Complex dynamics and shift automorphism groups (Zin Arai, Feb. 11, 2008):
Symbolic dynamics is a standard and powerful tool to understand chaotic dynamics. For example, we can identify the Julia set of quadratic polynomials with the one-sided shift space, the space of infinite sequences of 0 or 1, provided the parameter of the map is outside the Mandelbrot set. Furthermore, via the monodromy homomorphism, the topological structure of the Mandelbrot set is also captured by the automorphism group of the shift space.

In this talk, we consider the monodromy homomorphism for the complex Henon map, a 2-dimensional analog of the quadratic map. We need the shift space of bi-infinite sequences in this case, and the automorphism group of this space is much more complicated than that of the one-sided shift space. We propose a computer-assisted method to compute the monodromy homomorphism and show that automorphisms of the shift space can be used to determine the dynamics of the real Henon map.

Automorphism groups of curves (Mike Zieve, Feb. 25, 2008):
Hurwitz proved that a complex curve of genus g>1 has at most 84(g-1) automorphisms. In case equality holds, the automorphism group has a quite special structure. However, in a qualitative sense, all finite groups G behave the same way: the least g>1 for which G acts on a genus-g curve is on the order of (#G)*d(G), where d(G) is the minimal number of generators of G. I will present joint work with Bob Guralnick on the analogous question in positive characteristic. In this situation, certain special families of groups behave fundamentally differently from others. If we restrict to G-actions on curves with ordinary Jacobians, we obtain a precise description of the exceptional groups and curves.

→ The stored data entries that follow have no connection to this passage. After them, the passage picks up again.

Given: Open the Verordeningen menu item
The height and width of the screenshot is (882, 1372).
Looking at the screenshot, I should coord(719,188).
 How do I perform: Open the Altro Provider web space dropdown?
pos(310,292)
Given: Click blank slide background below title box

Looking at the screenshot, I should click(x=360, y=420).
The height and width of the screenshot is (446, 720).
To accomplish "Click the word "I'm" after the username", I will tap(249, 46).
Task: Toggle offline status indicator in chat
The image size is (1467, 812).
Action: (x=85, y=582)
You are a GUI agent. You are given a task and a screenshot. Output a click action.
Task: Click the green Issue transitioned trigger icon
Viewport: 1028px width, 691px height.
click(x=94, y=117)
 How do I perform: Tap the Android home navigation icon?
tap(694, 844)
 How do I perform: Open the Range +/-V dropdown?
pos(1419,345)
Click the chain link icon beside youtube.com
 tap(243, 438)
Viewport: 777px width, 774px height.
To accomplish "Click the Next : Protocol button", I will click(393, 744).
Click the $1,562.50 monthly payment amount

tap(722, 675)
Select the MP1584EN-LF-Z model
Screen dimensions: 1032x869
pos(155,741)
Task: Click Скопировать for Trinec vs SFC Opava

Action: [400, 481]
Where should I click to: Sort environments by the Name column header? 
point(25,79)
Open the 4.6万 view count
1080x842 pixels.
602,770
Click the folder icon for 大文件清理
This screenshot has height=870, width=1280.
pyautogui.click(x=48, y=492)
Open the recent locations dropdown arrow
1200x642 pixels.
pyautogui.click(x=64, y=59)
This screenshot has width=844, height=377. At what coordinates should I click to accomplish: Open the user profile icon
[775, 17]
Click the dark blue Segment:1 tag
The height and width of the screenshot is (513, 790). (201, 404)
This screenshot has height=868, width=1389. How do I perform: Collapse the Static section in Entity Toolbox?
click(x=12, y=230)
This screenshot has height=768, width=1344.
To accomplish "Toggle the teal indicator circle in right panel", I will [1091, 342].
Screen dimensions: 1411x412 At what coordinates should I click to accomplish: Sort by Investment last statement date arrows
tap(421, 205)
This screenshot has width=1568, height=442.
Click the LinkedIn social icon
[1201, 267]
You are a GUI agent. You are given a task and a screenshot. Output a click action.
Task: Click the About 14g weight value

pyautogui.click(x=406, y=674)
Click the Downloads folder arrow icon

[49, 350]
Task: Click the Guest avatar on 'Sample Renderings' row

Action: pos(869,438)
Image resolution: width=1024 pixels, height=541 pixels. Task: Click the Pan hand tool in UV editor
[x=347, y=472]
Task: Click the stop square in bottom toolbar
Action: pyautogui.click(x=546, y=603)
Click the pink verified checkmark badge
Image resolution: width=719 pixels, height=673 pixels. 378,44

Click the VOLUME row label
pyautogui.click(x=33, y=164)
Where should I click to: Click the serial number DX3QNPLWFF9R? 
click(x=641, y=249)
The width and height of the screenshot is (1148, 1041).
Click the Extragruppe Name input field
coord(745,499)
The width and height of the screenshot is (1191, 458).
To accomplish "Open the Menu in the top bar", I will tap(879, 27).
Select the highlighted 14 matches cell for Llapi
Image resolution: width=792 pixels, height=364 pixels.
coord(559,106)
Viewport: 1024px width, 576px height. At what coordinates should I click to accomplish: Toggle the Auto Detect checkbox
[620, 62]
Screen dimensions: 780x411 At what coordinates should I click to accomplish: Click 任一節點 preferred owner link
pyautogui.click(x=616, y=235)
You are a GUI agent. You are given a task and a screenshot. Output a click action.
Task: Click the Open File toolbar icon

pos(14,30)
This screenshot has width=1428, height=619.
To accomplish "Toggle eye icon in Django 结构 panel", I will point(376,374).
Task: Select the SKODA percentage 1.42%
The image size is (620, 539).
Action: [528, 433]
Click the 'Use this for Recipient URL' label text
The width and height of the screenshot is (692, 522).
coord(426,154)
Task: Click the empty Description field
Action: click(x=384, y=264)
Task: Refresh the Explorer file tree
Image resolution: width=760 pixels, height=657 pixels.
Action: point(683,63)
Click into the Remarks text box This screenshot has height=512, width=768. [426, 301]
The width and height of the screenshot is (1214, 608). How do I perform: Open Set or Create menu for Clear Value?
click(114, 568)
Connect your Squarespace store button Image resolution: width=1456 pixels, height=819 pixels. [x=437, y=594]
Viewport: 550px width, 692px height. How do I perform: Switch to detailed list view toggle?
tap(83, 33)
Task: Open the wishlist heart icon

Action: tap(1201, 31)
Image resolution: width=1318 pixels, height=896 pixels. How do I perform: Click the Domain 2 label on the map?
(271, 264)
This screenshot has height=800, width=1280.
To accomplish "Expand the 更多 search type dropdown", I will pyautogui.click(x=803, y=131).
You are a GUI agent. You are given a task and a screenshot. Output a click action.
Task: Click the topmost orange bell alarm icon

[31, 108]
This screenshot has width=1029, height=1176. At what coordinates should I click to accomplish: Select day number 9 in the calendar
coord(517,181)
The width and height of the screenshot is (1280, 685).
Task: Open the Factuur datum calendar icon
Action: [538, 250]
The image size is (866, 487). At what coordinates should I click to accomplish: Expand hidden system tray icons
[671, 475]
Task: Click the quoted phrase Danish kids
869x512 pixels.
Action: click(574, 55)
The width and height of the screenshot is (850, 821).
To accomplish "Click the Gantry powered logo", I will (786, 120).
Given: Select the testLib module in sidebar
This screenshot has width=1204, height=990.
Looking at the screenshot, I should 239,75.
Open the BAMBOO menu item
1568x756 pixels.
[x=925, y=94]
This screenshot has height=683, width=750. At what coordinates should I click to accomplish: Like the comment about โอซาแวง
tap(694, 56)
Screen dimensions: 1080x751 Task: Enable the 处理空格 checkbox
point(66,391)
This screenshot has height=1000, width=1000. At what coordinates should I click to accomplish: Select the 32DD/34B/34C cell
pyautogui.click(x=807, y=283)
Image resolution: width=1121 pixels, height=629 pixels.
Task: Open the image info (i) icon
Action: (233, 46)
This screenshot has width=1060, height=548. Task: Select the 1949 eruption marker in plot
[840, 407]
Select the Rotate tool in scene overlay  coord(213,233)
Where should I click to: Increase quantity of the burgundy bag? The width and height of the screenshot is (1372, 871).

Model categories versus derived categories (Chuck Weibel, march 3, 2008):
Quillen invented the notion of a model category in order to do homotopical algebra. We will consider these structures on the categories of R-modules, presheaves and sheaves, and show how localization works.

Rational points on homogeneous spaces (Parimala, March 10, 2008):
We discuss the following open concerning rational points on homogeneous spaces under connected linear algebraic groups. If a homogeneous space under a connected linear algebraic group has a zero cycle of degree one, does it admit a rational point? We explain the arithmetic case and some recent progress concerning this question for more general fields.

Formal differential representations, Faa di Bruno and the Riordan Group
(Tom Robinson, March 14, 2008):

First I will show explicitly how a calculation in Frenkel-Lepowsky-Meurman's book on vertex operator algebras, which I will in its essentials redo, can be viewed as an application of a formal representation of exponentiated derivations. The outcome of the calculation is Faa di Bruno's formula for the higher derivatives of a composite function. Then building on this result I will show how another application of an easy class of formal differential representation leads to the Riordan Group. No prerequisites necessary.

Real Groups and Topological Field Theory David Ben-Zvi, March 28, 2008:
I will explain current joint work with David Nadler, in which the representation theory of real reductive Lie groups is examined through the lens of topological field theory and the geometric Langlands program. Our main results show how to recover the representation theory of real forms of a complex group G from the representation theory of G, and how to deduce a Langlands dual description of the representation theory (a form of Soergel's conjecture, generalizing results of Vogan and Langlands).

The boson-fermion correspondence and one-sided quantum groups (Earl Taft, April 7, 2008):
Recent quantizations of the boson-fermion correspondence of classical physics use one half of the relations for the bialgebra of quantum matrices. Using this philosophy, A.Lauve, S. Rodriguez and myself have independently constructed certain one-sided qauntum groups, i.e., there is a left antipode which is not a right antipode. We will explain the connections between these two quantizations.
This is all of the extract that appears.